Ce sentiment d’appartenance m’a dérangée de plus en plus. Je n’ai pas souhaité me définir exclusivement par ça.
Et puis, le fait d’être constamment contrôlée a fini par me peser. Oui, avoir une bonne réputation est essentiel pour les sororités. Mais, j’ai trouvé hypocrite de la part de nos supérieures de contrôler nos tenues pour les événements, nos posts Instagram et de nous répéter à longueur de temps: «Stay classy lady» (Reste classe mademoiselle) alors qu’elles n'ont aucun mal à aller se bourrer la gueule en soirée.
Les scènes des films comme «American Pie» ou «Undercover» collent-elles avec la réalité de votre vécu?
Non, en tout cas pas dans les sororités de notre campus. J'ai vu des gros clichés qu'on peut voir dans ces films dans ma sororité comme la fille populaire et superficielle. Mais ce n'était pas autant exagéré que dans ces long-métrages. Comme il fallait un certain niveau académique pour rentrer et rester dans une sororité, toutes les filles ont travaillé énormément.
C'était la même chose pour les fraternités?
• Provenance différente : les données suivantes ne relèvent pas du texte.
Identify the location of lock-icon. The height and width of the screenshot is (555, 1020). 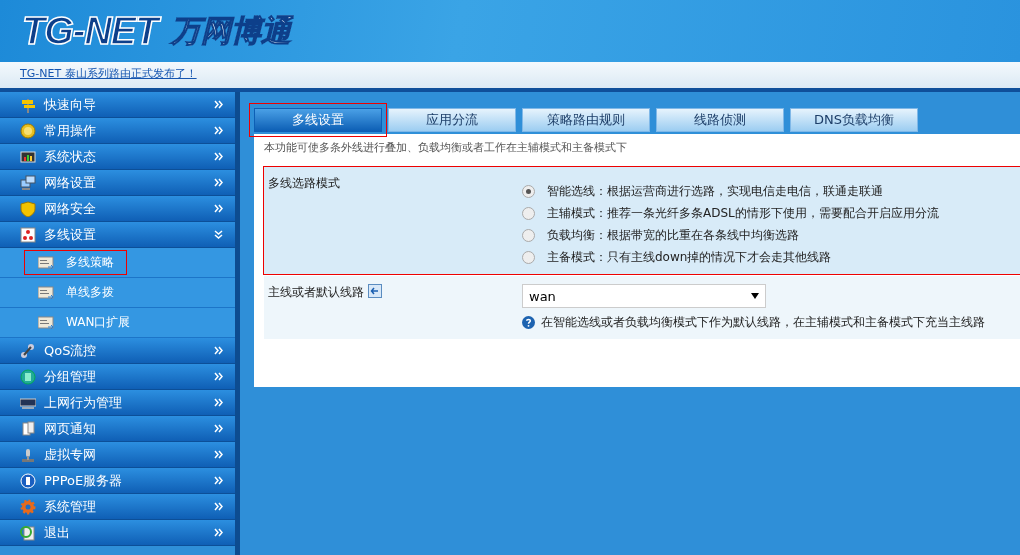
(28, 454).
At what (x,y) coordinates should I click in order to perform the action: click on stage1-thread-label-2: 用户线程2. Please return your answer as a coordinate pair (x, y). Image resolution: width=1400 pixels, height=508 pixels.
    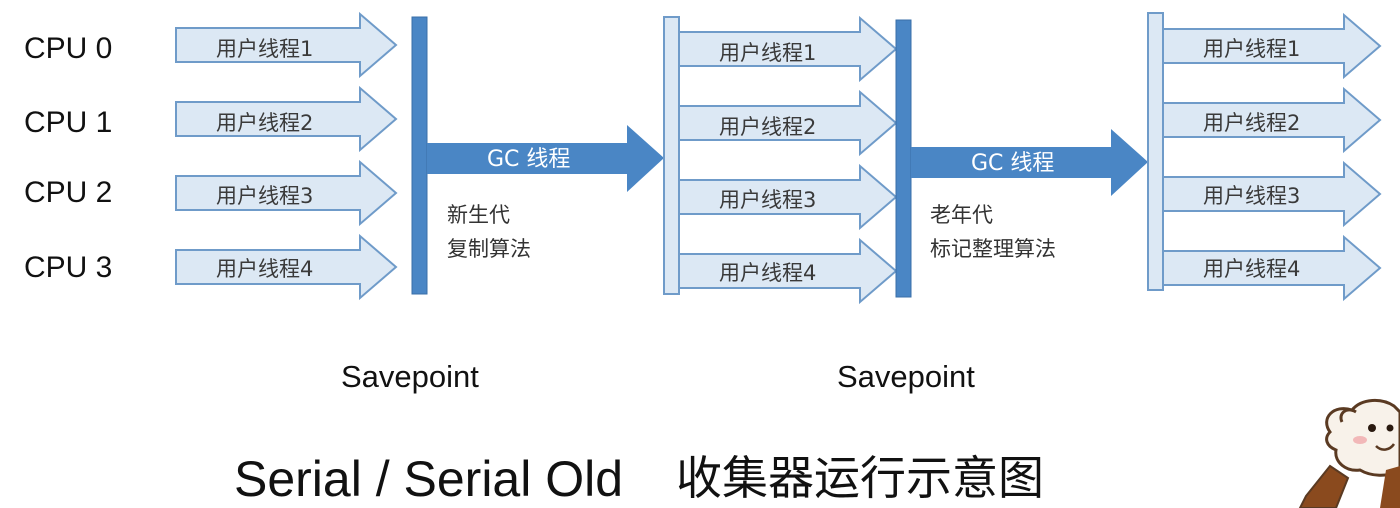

À vrai dire, c'est totalement l'inverse. Si les garçons ont également du récolter des fonds pour une cause, ils n'ont pas eu autant de règles que nous. Ils ont eu le droit d'organiser des week-ends entiers de beuverie dans des chalets, de boire autant qu'ils veulent dans leurs maisons sans être surveillés. Comme s’il fallait vérifier le comportement des filles et laisser les garçons vivre tranquillement.
Leur liberté paraît plus agréable à vivre. Pourtant, ceci n'a-t-il pas provoqué des dérapages?
Effectivement, cela a des conséquences. À l'inverse de nos cérémonies, les bizutages étaient plus fréquents. Quelques années avant mon arrivée, j'ai appris l'existence de scandales de filles droguées à leur insu et des histoires sordides d’agressions sexuelles. Ces groupes ont bien sûr été dissous depuis.
Ce quotidien n'avait pas l'air toujours facile à vivre. Avez-vous tenu quatre ans d’études en sororité ?
Non. Après sept mois, j’ai refermé la porte de cette expérience. À force de me demander ce que je faisais dans ce milieu, je suis simplement partie.
Malgré les points positifs, ce monde étroit, contrôlé et élitiste n'a pas correspondu à ma personnalité et m'a pris trop de temps.
En prenant en compte les points positifs et négatifs, le referiez-vous?
Je pense que ma curiosité concernant cet univers m’aurait de toute façon emmenée sur ce chemin. Peut-être que je ne la conseillerais pas à tout le monde. Il faut avoir la personnalité pour ce genre de mode de vie.